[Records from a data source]
○ ○ ○
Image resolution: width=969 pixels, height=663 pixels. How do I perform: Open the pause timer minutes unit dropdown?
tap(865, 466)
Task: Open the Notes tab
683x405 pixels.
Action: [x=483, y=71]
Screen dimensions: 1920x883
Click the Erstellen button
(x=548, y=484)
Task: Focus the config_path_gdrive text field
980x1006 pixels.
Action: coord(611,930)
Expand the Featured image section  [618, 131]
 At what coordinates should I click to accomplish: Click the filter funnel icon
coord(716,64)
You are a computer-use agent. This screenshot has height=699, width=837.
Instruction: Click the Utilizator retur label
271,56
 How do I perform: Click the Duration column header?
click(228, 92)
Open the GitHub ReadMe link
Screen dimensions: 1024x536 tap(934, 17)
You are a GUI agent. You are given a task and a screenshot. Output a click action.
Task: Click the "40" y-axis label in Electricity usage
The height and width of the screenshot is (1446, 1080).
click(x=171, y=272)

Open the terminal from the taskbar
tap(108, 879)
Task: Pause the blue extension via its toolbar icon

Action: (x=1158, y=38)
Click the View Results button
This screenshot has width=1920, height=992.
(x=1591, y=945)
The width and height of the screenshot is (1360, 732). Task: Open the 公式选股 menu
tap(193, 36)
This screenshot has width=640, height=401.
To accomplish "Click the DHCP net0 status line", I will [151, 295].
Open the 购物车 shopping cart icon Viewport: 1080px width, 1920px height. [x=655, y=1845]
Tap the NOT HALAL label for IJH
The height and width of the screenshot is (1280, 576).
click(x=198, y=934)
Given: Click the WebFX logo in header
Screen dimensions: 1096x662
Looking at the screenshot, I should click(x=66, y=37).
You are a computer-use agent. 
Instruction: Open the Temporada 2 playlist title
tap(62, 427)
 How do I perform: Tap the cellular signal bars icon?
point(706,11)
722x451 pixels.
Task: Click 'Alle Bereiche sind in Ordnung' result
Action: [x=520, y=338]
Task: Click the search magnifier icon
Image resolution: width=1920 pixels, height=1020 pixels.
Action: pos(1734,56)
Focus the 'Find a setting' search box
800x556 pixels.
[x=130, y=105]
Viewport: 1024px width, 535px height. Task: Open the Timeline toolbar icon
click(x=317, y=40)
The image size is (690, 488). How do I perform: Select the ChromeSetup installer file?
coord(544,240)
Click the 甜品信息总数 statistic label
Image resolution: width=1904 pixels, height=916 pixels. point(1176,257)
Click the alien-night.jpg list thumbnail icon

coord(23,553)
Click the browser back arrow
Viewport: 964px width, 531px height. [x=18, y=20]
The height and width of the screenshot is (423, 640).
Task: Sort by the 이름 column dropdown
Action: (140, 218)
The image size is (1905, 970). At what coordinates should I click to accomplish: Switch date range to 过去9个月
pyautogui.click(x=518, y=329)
○ ○ ○
The lines above, starting at the one with "Task: Pause the" and ending at the one with "Tap the NOT HALAL label for IJH", are the only ones to return, exactly as written.

Task: Pause the blue extension via its toolbar icon

Action: (x=1158, y=38)
Click the View Results button
This screenshot has width=1920, height=992.
(x=1591, y=945)
The width and height of the screenshot is (1360, 732). Task: Open the 公式选股 menu
tap(193, 36)
This screenshot has width=640, height=401.
To accomplish "Click the DHCP net0 status line", I will [151, 295].
Open the 购物车 shopping cart icon Viewport: 1080px width, 1920px height. [x=655, y=1845]
Tap the NOT HALAL label for IJH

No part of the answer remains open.